KEI Submission to WHO Essential Medicines List – Enzalutamide / Abiraterone Acetate

The WHO Essential Medicines List is a major WHO tool used to expand access to medicines.  In 2017, the WHO issued the 20th Essential Medicines List (EML) which was the 40th anniversary of the list.  The WHO is currently in the process of making selections for it 22nd EML.  Interested parties file applications for treatments that they believe should be included on the EML. For more information on the list and the selection process, please visit:

KEI has previously filed applications for trastuzumab, trastuzumab emtansine (T-DM1), and enzalutamide. Trastuzumab was added to the 19th EML in 2015, while enzalutamide and T-DM1 were not included in the 20th EML (the cycle to which they were submitted).

This year, KEI submitted an application for enzalutamide and abiraterone acetate, both important treatments for prostate cancer. The summary of the application follows below.

Summary statement of the proposal for inclusion

Enzalutamide (sold by Astellas trade name Xtandi, sold by Glenmark trade name Glenza) is indicated to treat metastatic castration-resistant prostate cancer (CRPC) and is a second generation competitive androgen receptor inhibitor. While there are other treatments used to treat CRPC, enzalutamide is far less invasive as it is administered via daily oral tablets, and has a low pill burden compared to the one other oral tablet CRPC treatment (abiraterone acetate).

The first registration was by Astellas, for Xtandi.

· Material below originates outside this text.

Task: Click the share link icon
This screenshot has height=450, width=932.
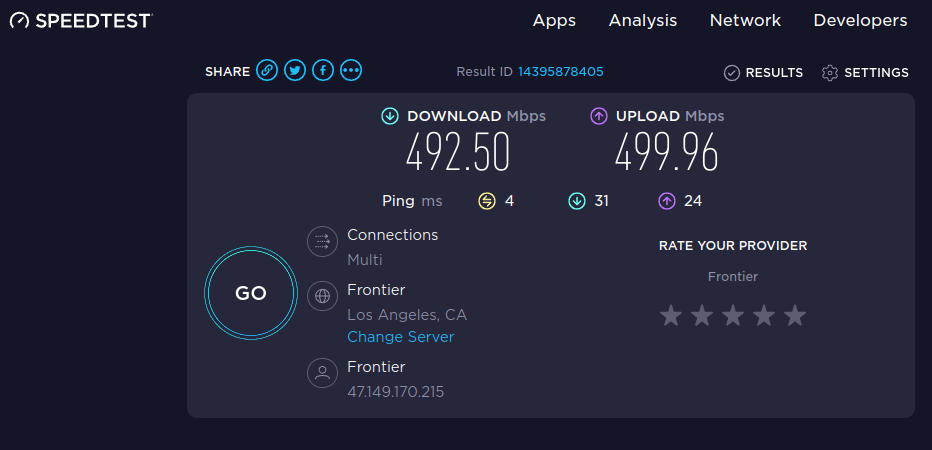Action: click(x=267, y=70)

The patent protection for Xtandi varies from country to country. At least one generic supplier, Glenmark, has entered the market.

With recent clinical trials reporting better prostate cancer control when enzalutamide is used in chemotherapy naive CRPC cases or in combination with other agents, it is expected that this drug will soon be prescribed to an even wider subset of patients. The listing of enzalutamide is being sought for the core Essential medicines List.

Abiraterone acetate (sold by Johnson and Johnson under the trade name Zytiga), is an antiandrogen medication which is used in the treatment of prostate cancer. It is specifically indicated for use in conjunction with castration and prednisone for the treatment of metastatic castration-resistant prostate cancer (mCRPC) and in the treatment of metastatic high-risk castration-sensitive prostate cancer (mCSPC).

The US patent 8,822,438, which covered Zytiga, was invalidated in October 2018.1 There several generic suppliers of abiraterone acetate.

Both drugs offer significant medical benefits for target populations, although for some patients, one will better tolerated with few adverse effects than the other.